- [TEXTO FORNECIDO]
====
CLAMOR DO SEXO- ELIA KAZAN ( EXEMPLO DO MAIOR DOS PECADOS )

William Inge, no auge do teatro dramático americano, foi um dos grandes. Se Tennessee Willians e Eugene O'Neill dominaram a cena, ele e Arthur Miller vieram logo após. Edward Albee surgiria na sequencia e Thorton Wilder merece um lugar à parte. Neste filme de 1961, Inge consegue tocar num dos mais dificeis temas de qualquer drama: o mal sem intenção, o maior dos pecados: o sofrimento imposto a inocentes.
Estamos em 1928, nos cafundós do Kansas. Bud é o filho bacana do líder local. Dean é sua namorada. Os pais concordam com o namoro, os dois se amam, ninguém tem qualquer doença ou problema econômico e mesmo assim o sofrimento do dois é insuportável. Porque?
O pai de Bud é um ex-jogador de futebol, agora aleijado. Um macho milionário que deseja o "bem" do filho. Eis o primeiro problema: seu ego amassa o amável ego de seu favorito. Segundo problema: Dean é boa aluna e ama seus pais. Mas sua mãe vê nela um bebê e seu pai deixa tudo a cargo da mãe. Dean luta para ser sempre uma "dama", uma lady, o orgulho dos pais. Vem daí um terceiro e atroz problema: o casal se ama, se adora, mas não pode fazer sexo. Bud quer, Dean não. Depois, ao final, Dean quer, mas Bud não pode, afinal, ela não é uma puta...
A conselho do pai, Bud arruma uma amante, "para se aliviar". Bud detesta fazer isso, pois ela "não é Dean ", mas se conforma. Isso destrói Dean. O longo caminho da inocente garota rumo ao inferno, a forma desajeitada como ela tenta se tornar "fácil" é de cortar o coração. ( Confesso que chorei muito... ). Ao fim do filme, sem final feliz, mas doce a seu modo, fica uma terrível lição: nada temos de controlável na vida. Bud e Dean nasceram um para o outro, mas terminam com outras pessoas, distantes, conformados. Tudo dá errado.
====
- [MATERIAL COLETADO]
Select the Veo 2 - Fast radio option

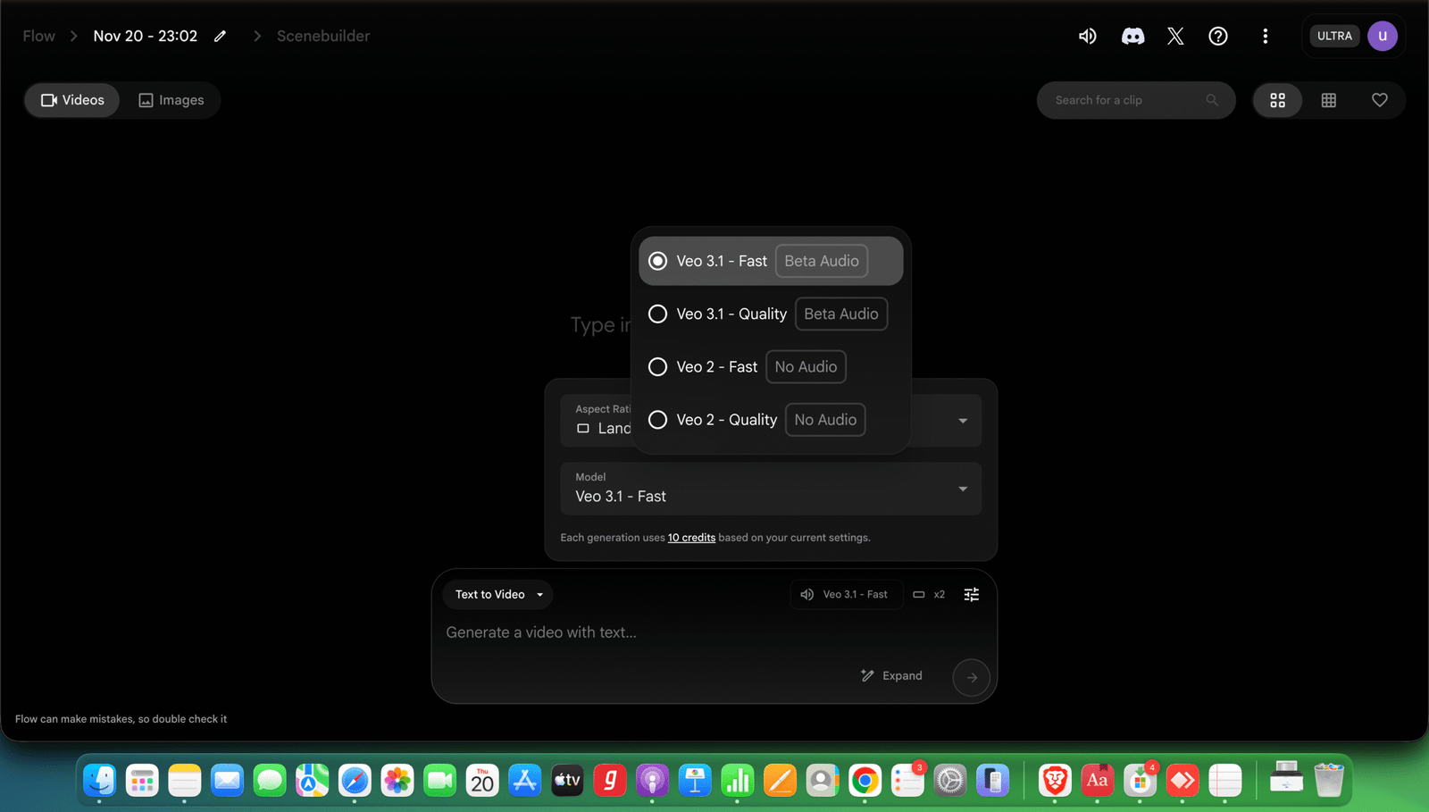point(658,367)
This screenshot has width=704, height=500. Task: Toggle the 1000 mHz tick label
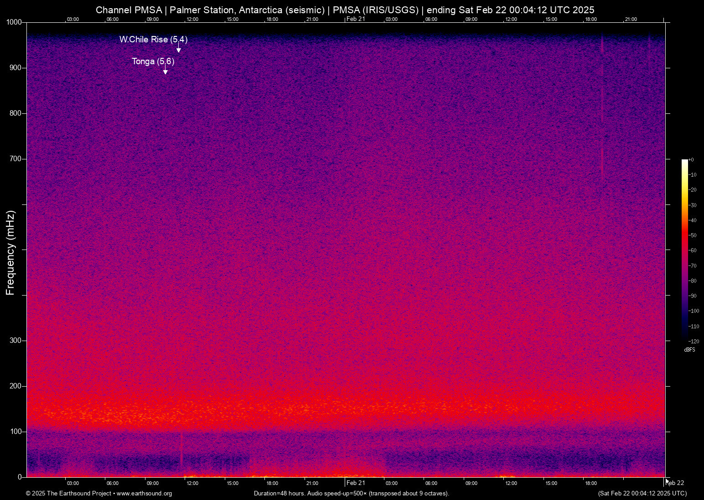pyautogui.click(x=13, y=22)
====
- [TAREFAS PROPOSTAS]
1. Relacione todos os nomes de pessoas mencionados no parágrafo do texto sobre o filme "Clamor do Sexo" que começa com "William Inge, no auge".
2. Transcreva do texto sobre o filme "Clamor do Sexo" o trecho que se inicia nas palavras que contêm "A conselho do" e se encerra em "Tudo dá errado.".

- [RESPOSTAS APRESENTADAS]
1.
- William Inge
- Tennessee Willians
- Eugene O'Neill
- Arthur Miller
- Edward Albee
- Thorton Wilder

2.
A conselho do pai, Bud arruma uma amante, "para se aliviar". Bud detesta fazer isso, pois ela "não é Dean ", mas se conforma. Isso destrói Dean. O longo caminho da inocente garota rumo ao inferno, a forma desajeitada como ela tenta se tornar "fácil" é de cortar o coração. ( Confesso que chorei muito... ). Ao fim do filme, sem final feliz, mas doce a seu modo, fica uma terrível lição: nada temos de controlável na vida. Bud e Dean nasceram um para o outro, mas terminam com outras pessoas, distantes, conformados. Tudo dá errado.